**REQUIRED WORK:** Please reproduce the listing as a numbered list with blank lines omitted, starting at the line containing "Task: Click the cloud icon in Cloud button" and continuing up to and including the final line of the listing.

**DATA FOR THIS EXERCISE:**
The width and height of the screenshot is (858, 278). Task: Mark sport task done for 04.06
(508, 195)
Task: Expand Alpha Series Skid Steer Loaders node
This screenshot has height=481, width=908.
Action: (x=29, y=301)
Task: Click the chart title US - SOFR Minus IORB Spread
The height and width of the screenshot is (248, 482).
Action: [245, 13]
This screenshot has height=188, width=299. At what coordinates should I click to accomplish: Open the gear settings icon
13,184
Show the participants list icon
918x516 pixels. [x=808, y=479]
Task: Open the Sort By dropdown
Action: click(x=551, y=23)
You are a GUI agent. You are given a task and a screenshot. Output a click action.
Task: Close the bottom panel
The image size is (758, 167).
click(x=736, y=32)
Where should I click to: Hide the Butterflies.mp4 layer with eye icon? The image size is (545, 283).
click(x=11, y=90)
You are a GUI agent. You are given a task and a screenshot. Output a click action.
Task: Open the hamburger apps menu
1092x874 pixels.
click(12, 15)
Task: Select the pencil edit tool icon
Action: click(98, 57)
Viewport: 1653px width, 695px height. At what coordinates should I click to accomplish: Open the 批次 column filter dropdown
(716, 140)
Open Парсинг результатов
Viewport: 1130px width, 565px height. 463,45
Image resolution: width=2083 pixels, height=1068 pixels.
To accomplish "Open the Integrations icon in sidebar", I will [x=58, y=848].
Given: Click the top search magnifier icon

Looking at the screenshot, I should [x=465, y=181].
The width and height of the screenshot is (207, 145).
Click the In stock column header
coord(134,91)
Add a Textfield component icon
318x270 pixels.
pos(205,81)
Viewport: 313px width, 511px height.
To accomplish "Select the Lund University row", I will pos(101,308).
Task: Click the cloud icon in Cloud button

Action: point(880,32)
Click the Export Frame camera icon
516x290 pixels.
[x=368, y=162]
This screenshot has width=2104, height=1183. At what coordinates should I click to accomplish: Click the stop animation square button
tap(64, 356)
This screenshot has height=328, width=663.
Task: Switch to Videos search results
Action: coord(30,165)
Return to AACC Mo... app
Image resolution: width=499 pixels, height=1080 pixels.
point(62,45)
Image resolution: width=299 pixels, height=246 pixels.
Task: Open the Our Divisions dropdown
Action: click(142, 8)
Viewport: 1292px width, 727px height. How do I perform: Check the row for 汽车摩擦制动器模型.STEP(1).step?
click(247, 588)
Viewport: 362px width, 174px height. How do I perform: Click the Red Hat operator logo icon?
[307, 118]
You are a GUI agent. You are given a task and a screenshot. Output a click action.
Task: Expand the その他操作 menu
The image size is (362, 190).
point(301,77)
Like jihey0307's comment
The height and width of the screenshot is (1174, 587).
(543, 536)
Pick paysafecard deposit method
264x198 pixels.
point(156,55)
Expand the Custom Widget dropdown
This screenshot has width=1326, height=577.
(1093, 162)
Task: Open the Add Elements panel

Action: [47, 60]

**WRITTEN ANSWER:**
1. Task: Click the cloud icon in Cloud button
2. Action: point(880,32)
3. Click the Export Frame camera icon
4. 516x290 pixels.
5. [x=368, y=162]
6. This screenshot has width=2104, height=1183. At what coordinates should I click to accomplish: Click the stop animation square button
7. tap(64, 356)
8. This screenshot has height=328, width=663.
9. Task: Switch to Videos search results
10. Action: coord(30,165)
11. Return to AACC Mo... app
12. Image resolution: width=499 pixels, height=1080 pixels.
13. point(62,45)
14. Image resolution: width=299 pixels, height=246 pixels.
15. Task: Open the Our Divisions dropdown
16. Action: click(142, 8)
17. Viewport: 1292px width, 727px height. How do I perform: Check the row for 汽车摩擦制动器模型.STEP(1).step?
18. click(247, 588)
19. Viewport: 362px width, 174px height. How do I perform: Click the Red Hat operator logo icon?
20. [307, 118]
21. You are a GUI agent. You are given a task and a screenshot. Output a click action.
22. Task: Expand the その他操作 menu
23. The image size is (362, 190).
24. point(301,77)
25. Like jihey0307's comment
26. The height and width of the screenshot is (1174, 587).
27. (543, 536)
28. Pick paysafecard deposit method
29. 264x198 pixels.
30. point(156,55)
31. Expand the Custom Widget dropdown
32. This screenshot has width=1326, height=577.
33. (1093, 162)
34. Task: Open the Add Elements panel
35. Action: [47, 60]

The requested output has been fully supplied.